- Data section

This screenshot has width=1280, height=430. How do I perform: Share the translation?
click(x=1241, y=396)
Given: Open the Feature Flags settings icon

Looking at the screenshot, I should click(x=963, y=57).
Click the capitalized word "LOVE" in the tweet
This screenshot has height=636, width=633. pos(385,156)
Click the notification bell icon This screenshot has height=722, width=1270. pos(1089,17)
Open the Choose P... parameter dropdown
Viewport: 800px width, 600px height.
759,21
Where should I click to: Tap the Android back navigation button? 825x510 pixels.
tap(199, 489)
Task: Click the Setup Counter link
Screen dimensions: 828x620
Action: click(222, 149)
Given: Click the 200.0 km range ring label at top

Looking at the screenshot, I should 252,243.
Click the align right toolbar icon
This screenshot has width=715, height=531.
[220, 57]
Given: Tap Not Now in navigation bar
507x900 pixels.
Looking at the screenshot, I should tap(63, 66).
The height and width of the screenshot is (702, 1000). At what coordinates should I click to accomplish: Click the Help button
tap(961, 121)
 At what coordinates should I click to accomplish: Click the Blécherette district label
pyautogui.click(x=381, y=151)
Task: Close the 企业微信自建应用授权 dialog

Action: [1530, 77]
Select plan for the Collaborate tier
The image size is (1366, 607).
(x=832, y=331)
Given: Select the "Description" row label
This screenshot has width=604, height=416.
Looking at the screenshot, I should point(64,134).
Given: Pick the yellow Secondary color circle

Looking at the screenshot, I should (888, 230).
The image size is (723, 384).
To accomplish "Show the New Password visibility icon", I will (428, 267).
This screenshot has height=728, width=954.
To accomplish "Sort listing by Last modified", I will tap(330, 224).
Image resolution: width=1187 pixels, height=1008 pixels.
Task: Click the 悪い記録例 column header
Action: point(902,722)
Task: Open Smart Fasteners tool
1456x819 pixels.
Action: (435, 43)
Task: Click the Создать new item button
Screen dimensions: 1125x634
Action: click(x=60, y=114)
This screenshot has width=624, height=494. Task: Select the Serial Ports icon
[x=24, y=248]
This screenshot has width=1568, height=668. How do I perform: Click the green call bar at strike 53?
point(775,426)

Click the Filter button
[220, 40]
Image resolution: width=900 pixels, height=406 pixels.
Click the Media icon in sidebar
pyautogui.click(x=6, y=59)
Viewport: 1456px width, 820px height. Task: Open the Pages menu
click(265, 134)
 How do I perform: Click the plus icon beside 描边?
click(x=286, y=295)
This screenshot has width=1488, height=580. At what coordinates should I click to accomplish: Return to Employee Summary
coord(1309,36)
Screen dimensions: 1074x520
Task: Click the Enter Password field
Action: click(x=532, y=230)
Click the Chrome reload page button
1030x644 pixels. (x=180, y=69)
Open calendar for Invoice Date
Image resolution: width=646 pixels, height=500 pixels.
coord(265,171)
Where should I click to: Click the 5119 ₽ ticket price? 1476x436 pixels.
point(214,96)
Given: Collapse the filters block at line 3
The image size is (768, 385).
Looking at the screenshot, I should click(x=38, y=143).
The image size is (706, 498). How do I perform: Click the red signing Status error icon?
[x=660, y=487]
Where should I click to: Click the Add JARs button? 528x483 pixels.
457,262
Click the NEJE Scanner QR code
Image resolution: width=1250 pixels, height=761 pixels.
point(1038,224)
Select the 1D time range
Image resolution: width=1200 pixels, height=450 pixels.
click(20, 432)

- What is being asked
Copy the data. Make sure every line matches exactly.

- Solution to this task
This screenshot has width=1280, height=430. How do I perform: Share the translation?
click(x=1241, y=396)
Given: Open the Feature Flags settings icon

Looking at the screenshot, I should click(x=963, y=57).
Click the capitalized word "LOVE" in the tweet
This screenshot has height=636, width=633. pos(385,156)
Click the notification bell icon This screenshot has height=722, width=1270. pos(1089,17)
Open the Choose P... parameter dropdown
Viewport: 800px width, 600px height.
759,21
Where should I click to: Tap the Android back navigation button? 825x510 pixels.
tap(199, 489)
Task: Click the Setup Counter link
Screen dimensions: 828x620
Action: click(222, 149)
Given: Click the 200.0 km range ring label at top

Looking at the screenshot, I should 252,243.
Click the align right toolbar icon
This screenshot has width=715, height=531.
[220, 57]
Given: Tap Not Now in navigation bar
507x900 pixels.
Looking at the screenshot, I should tap(63, 66).
The height and width of the screenshot is (702, 1000). At what coordinates should I click to accomplish: Click the Help button
tap(961, 121)
 At what coordinates should I click to accomplish: Click the Blécherette district label
pyautogui.click(x=381, y=151)
Task: Close the 企业微信自建应用授权 dialog

Action: [1530, 77]
Select plan for the Collaborate tier
The image size is (1366, 607).
(x=832, y=331)
Given: Select the "Description" row label
This screenshot has width=604, height=416.
Looking at the screenshot, I should point(64,134).
Given: Pick the yellow Secondary color circle

Looking at the screenshot, I should (888, 230).
The image size is (723, 384).
To accomplish "Show the New Password visibility icon", I will (428, 267).
This screenshot has height=728, width=954.
To accomplish "Sort listing by Last modified", I will tap(330, 224).
Image resolution: width=1187 pixels, height=1008 pixels.
Task: Click the 悪い記録例 column header
Action: point(902,722)
Task: Open Smart Fasteners tool
1456x819 pixels.
Action: (435, 43)
Task: Click the Создать new item button
Screen dimensions: 1125x634
Action: click(x=60, y=114)
This screenshot has width=624, height=494. Task: Select the Serial Ports icon
[x=24, y=248]
This screenshot has width=1568, height=668. How do I perform: Click the green call bar at strike 53?
point(775,426)

Click the Filter button
[220, 40]
Image resolution: width=900 pixels, height=406 pixels.
Click the Media icon in sidebar
pyautogui.click(x=6, y=59)
Viewport: 1456px width, 820px height. Task: Open the Pages menu
click(265, 134)
 How do I perform: Click the plus icon beside 描边?
click(x=286, y=295)
This screenshot has width=1488, height=580. At what coordinates should I click to accomplish: Return to Employee Summary
coord(1309,36)
Screen dimensions: 1074x520
Task: Click the Enter Password field
Action: click(x=532, y=230)
Click the Chrome reload page button
1030x644 pixels. (x=180, y=69)
Open calendar for Invoice Date
Image resolution: width=646 pixels, height=500 pixels.
coord(265,171)
Where should I click to: Click the 5119 ₽ ticket price? 1476x436 pixels.
point(214,96)
Given: Collapse the filters block at line 3
The image size is (768, 385).
Looking at the screenshot, I should click(x=38, y=143).
The image size is (706, 498). How do I perform: Click the red signing Status error icon?
[x=660, y=487]
Where should I click to: Click the Add JARs button? 528x483 pixels.
457,262
Click the NEJE Scanner QR code
Image resolution: width=1250 pixels, height=761 pixels.
point(1038,224)
Select the 1D time range
Image resolution: width=1200 pixels, height=450 pixels.
click(20, 432)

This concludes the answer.